**Assigned task:** From the records below, output exactly the lines running from the line containing "Items per page (74, 289)" through the line containing "Corklift with hand pump - gift box (204, 775)", and no others.

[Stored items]
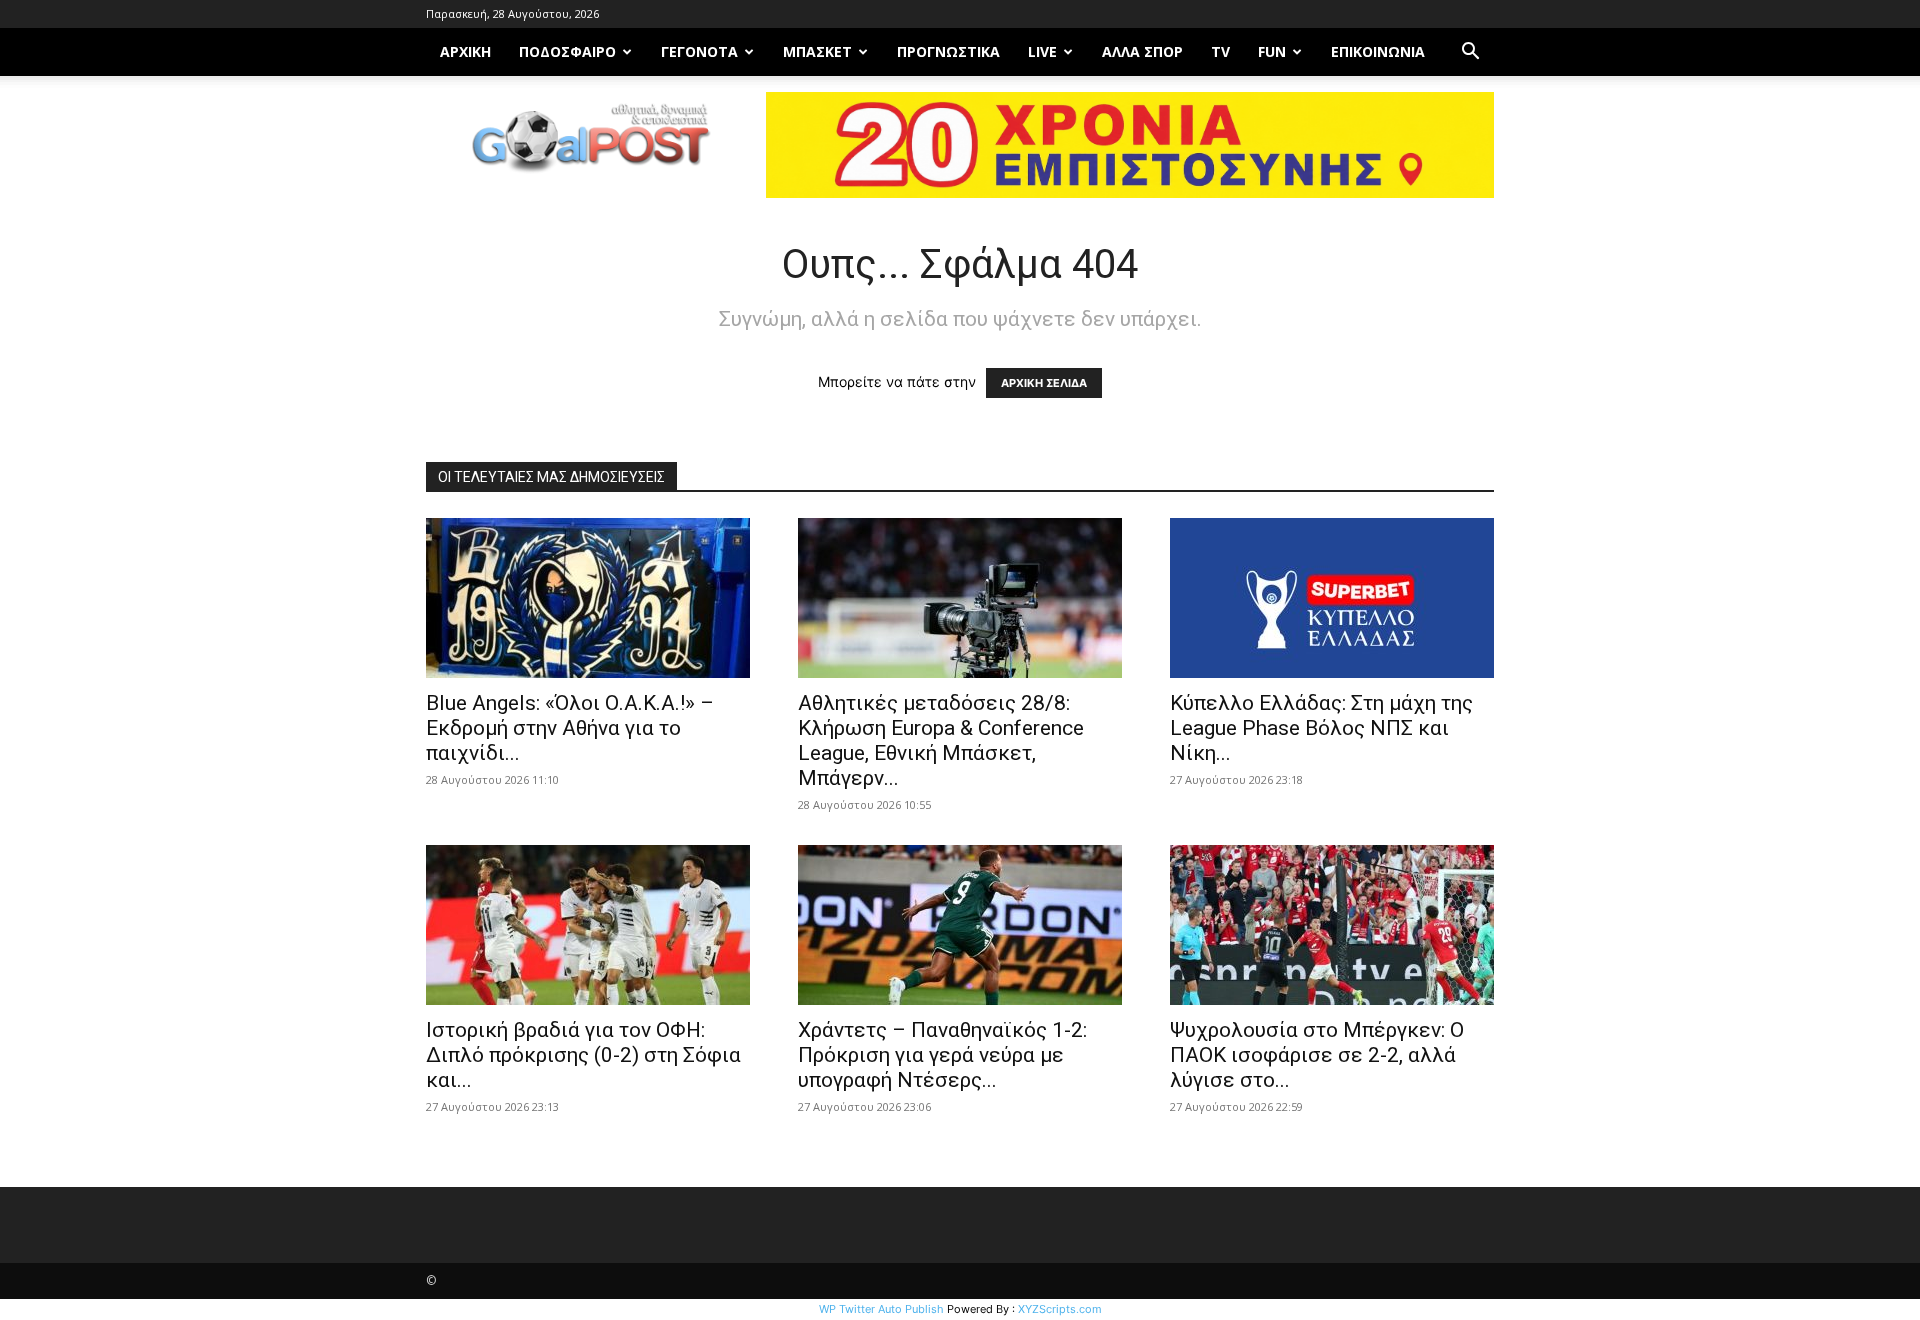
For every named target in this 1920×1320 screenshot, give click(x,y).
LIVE (1042, 51)
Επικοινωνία (1378, 51)
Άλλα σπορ (1142, 51)
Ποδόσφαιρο (567, 51)
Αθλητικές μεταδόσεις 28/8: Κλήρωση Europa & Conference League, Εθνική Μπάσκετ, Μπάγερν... (941, 740)
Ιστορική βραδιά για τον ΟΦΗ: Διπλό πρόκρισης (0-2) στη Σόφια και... (583, 1055)
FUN (1272, 51)
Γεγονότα (699, 51)
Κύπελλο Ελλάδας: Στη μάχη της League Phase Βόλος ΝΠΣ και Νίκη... (1321, 728)
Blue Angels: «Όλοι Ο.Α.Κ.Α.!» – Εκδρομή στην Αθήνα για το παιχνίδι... (570, 728)
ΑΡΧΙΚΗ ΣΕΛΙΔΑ (1044, 383)
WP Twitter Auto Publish (881, 1309)
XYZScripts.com (1060, 1309)
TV (1220, 51)
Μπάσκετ (817, 51)
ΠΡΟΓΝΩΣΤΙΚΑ (948, 51)
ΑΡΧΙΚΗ (465, 51)
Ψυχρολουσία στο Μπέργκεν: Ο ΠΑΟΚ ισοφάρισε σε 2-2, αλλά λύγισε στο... (1317, 1055)
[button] (1470, 53)
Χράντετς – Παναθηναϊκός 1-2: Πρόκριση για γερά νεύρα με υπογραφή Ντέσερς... (942, 1055)
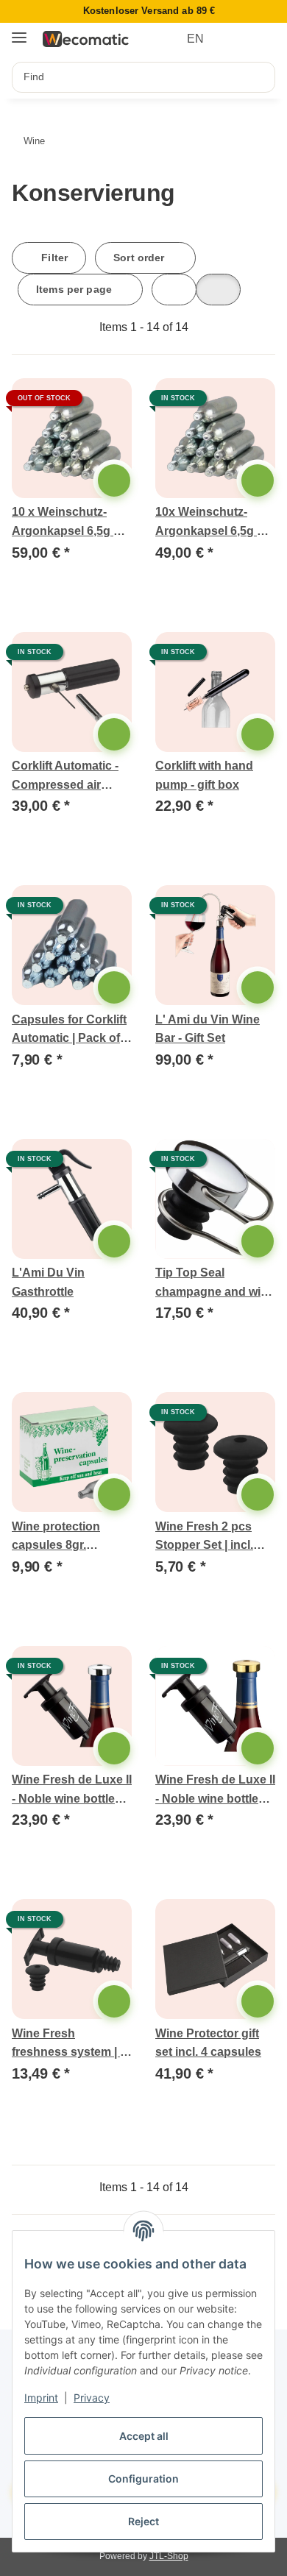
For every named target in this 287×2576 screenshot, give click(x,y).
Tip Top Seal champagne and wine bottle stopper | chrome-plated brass (214, 1283)
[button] (236, 39)
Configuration (143, 2478)
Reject (143, 2521)
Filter (53, 257)
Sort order (138, 257)
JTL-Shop (168, 2556)
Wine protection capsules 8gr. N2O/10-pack (56, 1537)
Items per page (74, 289)
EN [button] (195, 38)
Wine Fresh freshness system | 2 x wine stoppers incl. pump (69, 2044)
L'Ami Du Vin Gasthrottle (48, 1282)
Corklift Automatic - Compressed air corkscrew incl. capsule (65, 776)
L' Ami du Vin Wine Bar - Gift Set (207, 1029)
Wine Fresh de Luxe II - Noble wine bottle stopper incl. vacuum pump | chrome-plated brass (72, 1790)
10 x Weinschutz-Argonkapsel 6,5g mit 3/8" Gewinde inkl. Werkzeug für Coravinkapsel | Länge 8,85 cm (71, 522)
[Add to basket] (114, 480)
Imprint (41, 2397)
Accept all (144, 2436)
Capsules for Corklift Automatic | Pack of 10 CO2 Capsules (69, 1030)
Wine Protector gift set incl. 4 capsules (208, 2043)
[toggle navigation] (19, 32)
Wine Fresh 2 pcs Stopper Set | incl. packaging (204, 1537)
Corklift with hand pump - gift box (204, 775)
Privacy (92, 2397)
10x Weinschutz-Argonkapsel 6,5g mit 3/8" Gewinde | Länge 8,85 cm (214, 522)
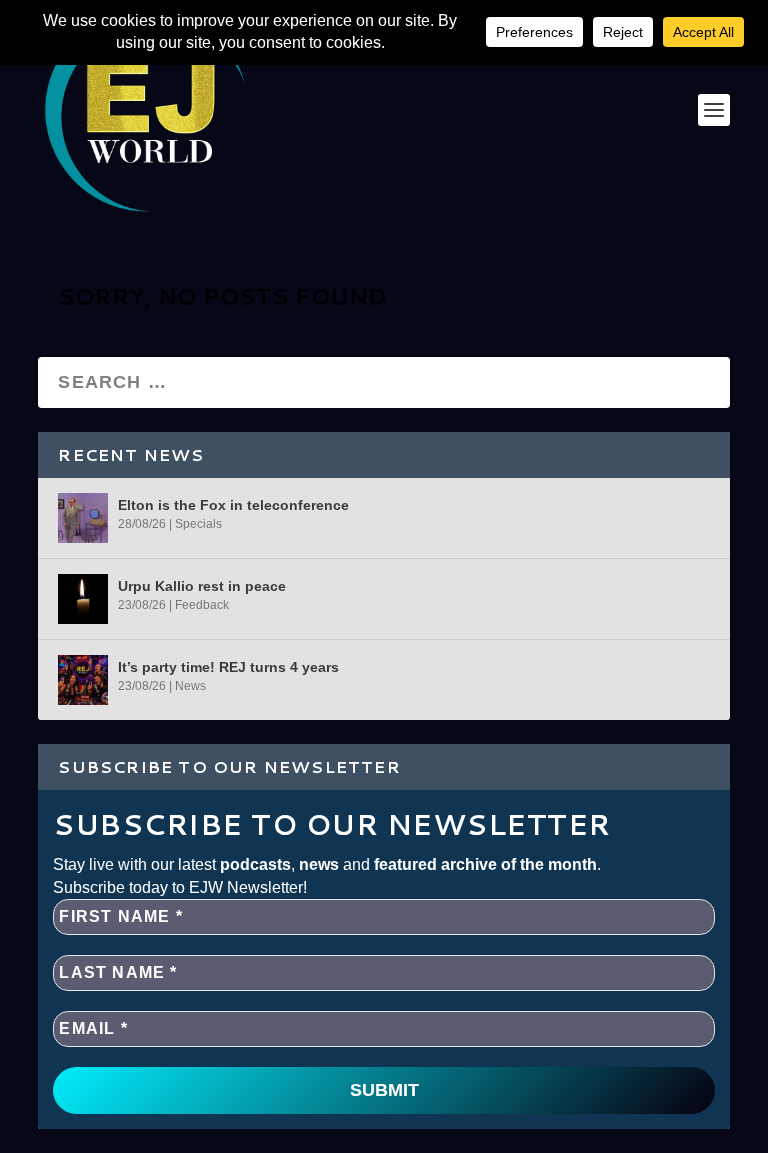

**Problem solution:**
Items per page (74, 289)
EN [button] (195, 38)
Wine Fresh freshness system | 2 x wine stoppers incl. pump (69, 2044)
L'Ami Du Vin Gasthrottle (48, 1282)
Corklift Automatic - Compressed air corkscrew incl. capsule (65, 776)
L' Ami du Vin Wine Bar - Gift Set (207, 1029)
Wine Fresh de Luxe II - Noble wine bottle stopper incl. vacuum pump | chrome-plated brass (72, 1790)
10 x Weinschutz-Argonkapsel 6,5g mit 3/8" Gewinde inkl. Werkzeug für Coravinkapsel | Länge 8,85 cm (71, 522)
[Add to basket] (114, 480)
Imprint (41, 2397)
Accept all (144, 2436)
Capsules for Corklift Automatic | Pack of 10 CO2 Capsules (69, 1030)
Wine Protector gift set incl. 4 capsules (208, 2043)
[toggle navigation] (19, 32)
Wine Fresh 2 pcs Stopper Set | incl. packaging (204, 1537)
Corklift with hand pump - gift box (204, 775)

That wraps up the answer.